__Records for this exercise__.
## BEGIN
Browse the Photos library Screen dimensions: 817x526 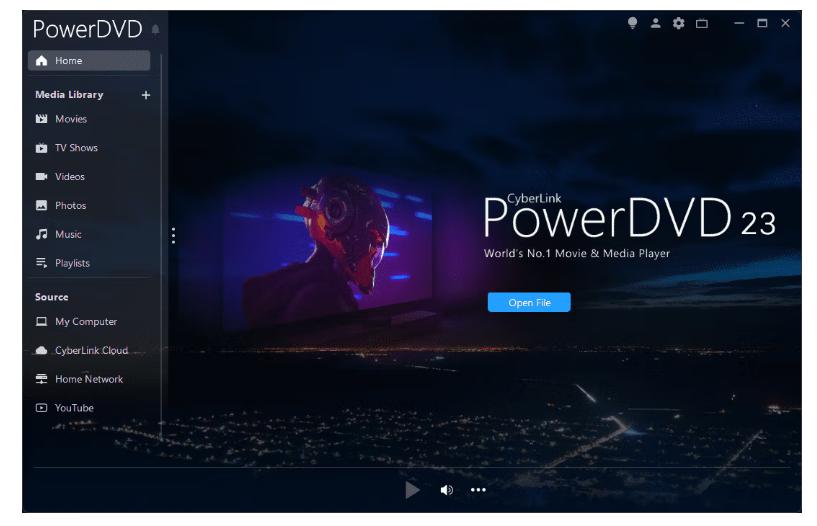(x=70, y=206)
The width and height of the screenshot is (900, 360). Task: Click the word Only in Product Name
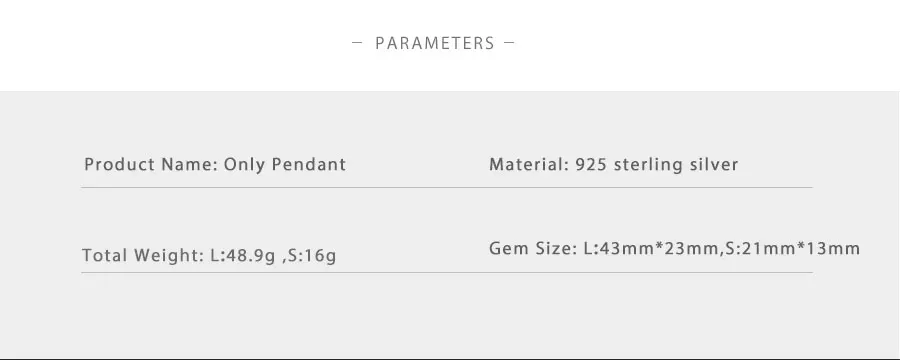click(245, 165)
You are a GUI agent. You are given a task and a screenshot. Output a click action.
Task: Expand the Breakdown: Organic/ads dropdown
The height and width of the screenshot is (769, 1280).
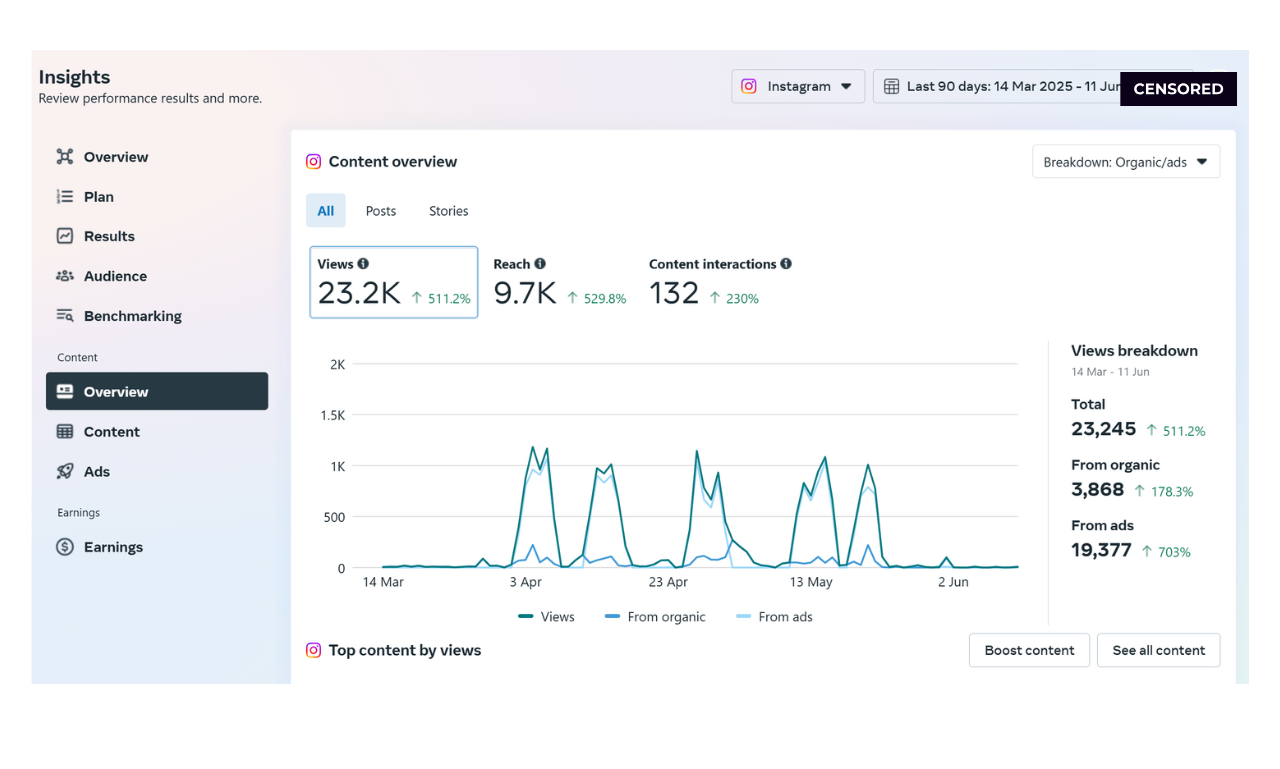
## END
__Exercise task__. Recast the records as a JSON list of strings, one string per line, starting with the line that contains "The width and" and going on through the line that contains "click(245, 165)", both included, with blank lines left out. Leave the pictures out of the answer.

__Task solution__.
[
  "The width and height of the screenshot is (900, 360). Task: Click the word Only in Product Name",
  "click(245, 165)"
]